Right now, a little put off / concerned by / about apples browning instantly on 1st bite/cut. Asked Cold Storage cashier and she said “Thanks for alerting me… maybe it’s your knife!” 🙂
“The organic (I think) ones on my Hobart friend’s garden stay yellow for longer..”
The take from “S” is as follows: “Read your blog and am really amused that you should be so “lucky” to strike the wrong prices three times in a short duration and at the same supermarket outlet!

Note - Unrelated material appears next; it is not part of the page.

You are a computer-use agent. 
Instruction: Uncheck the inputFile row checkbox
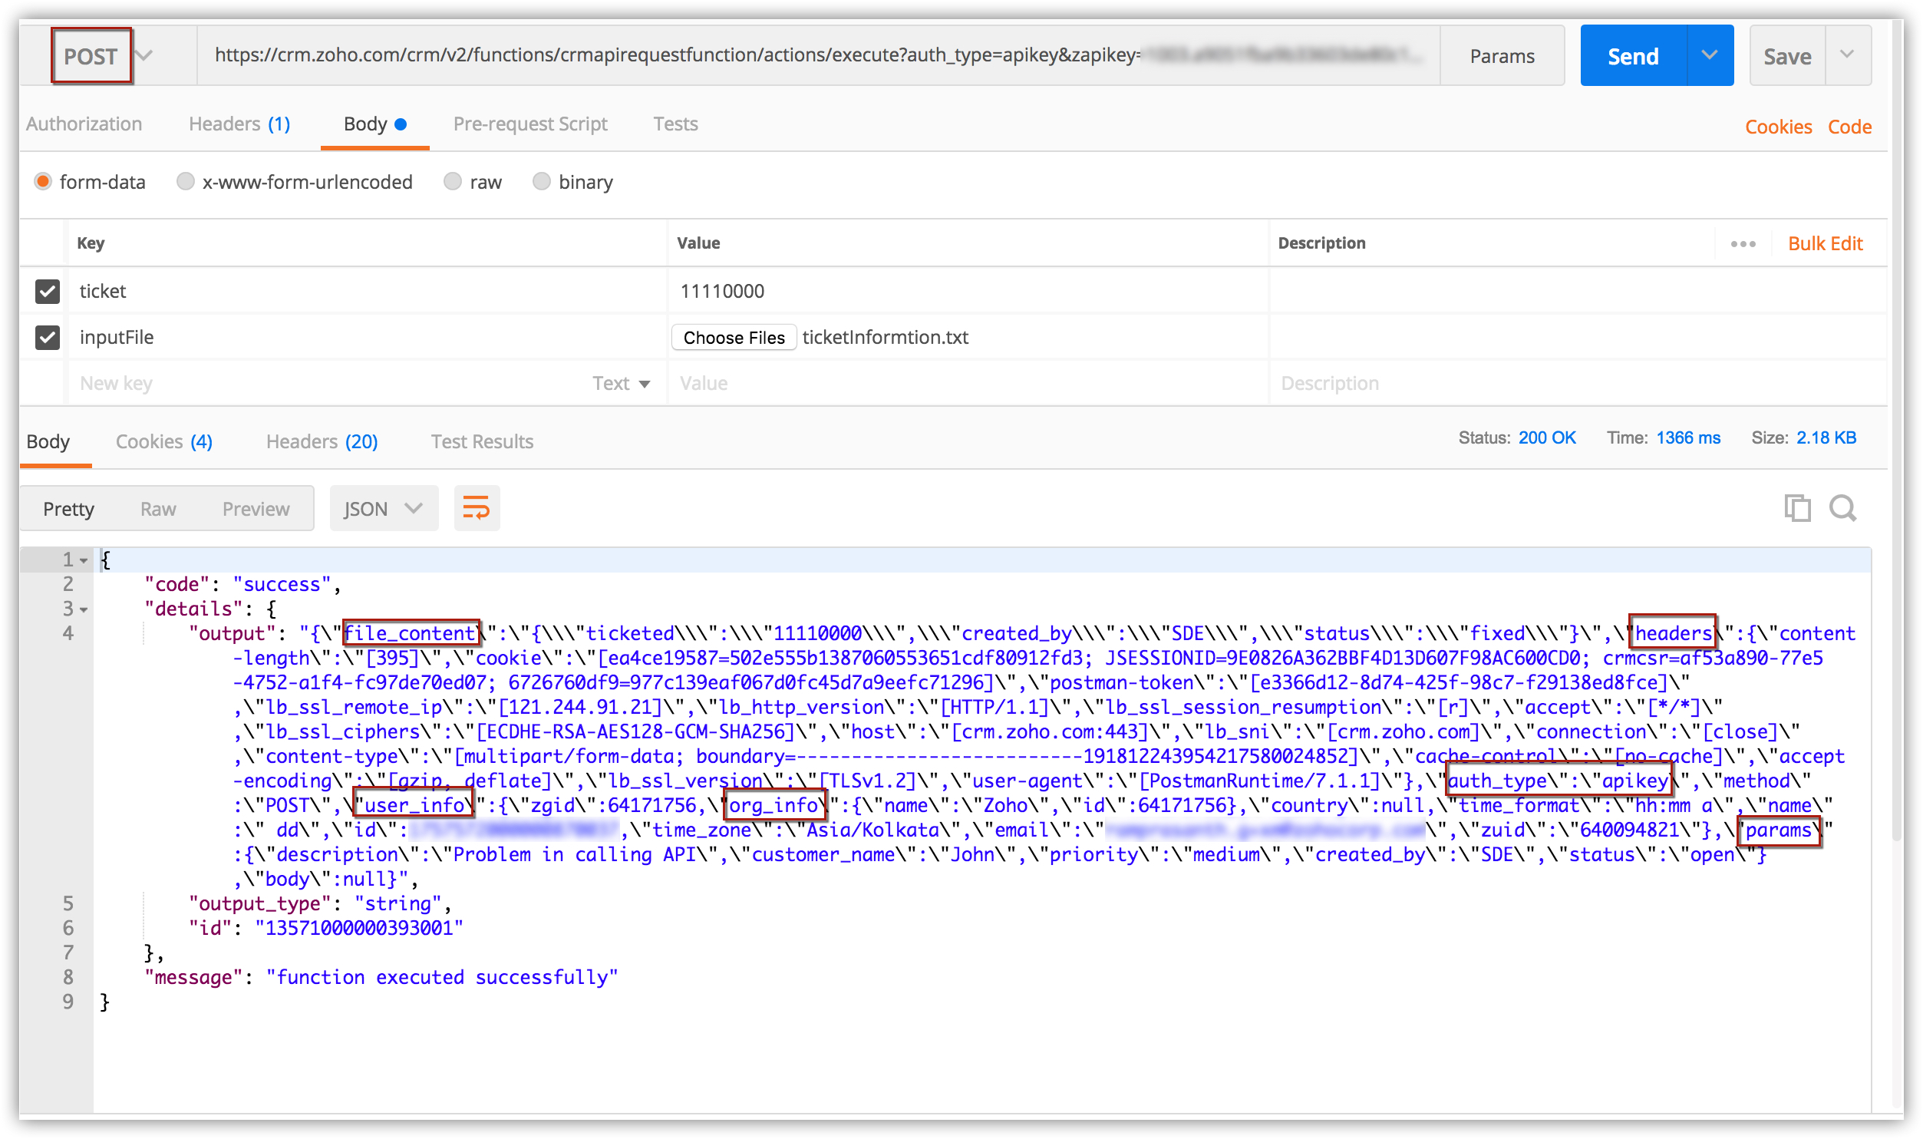tap(48, 337)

Now had they been Toto draws and you strike the top prizes 3 times in a row, you will be rich hahaha.
“I think many shoppers, especially if they have a long list of purchases, would tend not to check their receipts and more so if the queue behind us is long. Although we have every right to do so before we leave the check-out counter, as Asians, we somehow feel “pai-seh” to hold up the queue.”
The last word goes to someone I’ve affectionately nicknamed Sibu Pacik but he actually goes by the nik of Suituapui or STP on the net. He kindly sent a comment to my post which I reproduce for those who don’t delve into the comment section of posts:
“I never bother to check so I do not know how many times I’ve been cheated. I still prefer the old price tags instead of the barcode…and sometimes the workers would stick the wrong ones and the thing would be sold at unbelievably low prices.
“We still have that in the mini-supermarkets and grocery stores and these days we will see sticker upon sticker…according to the rising prices.”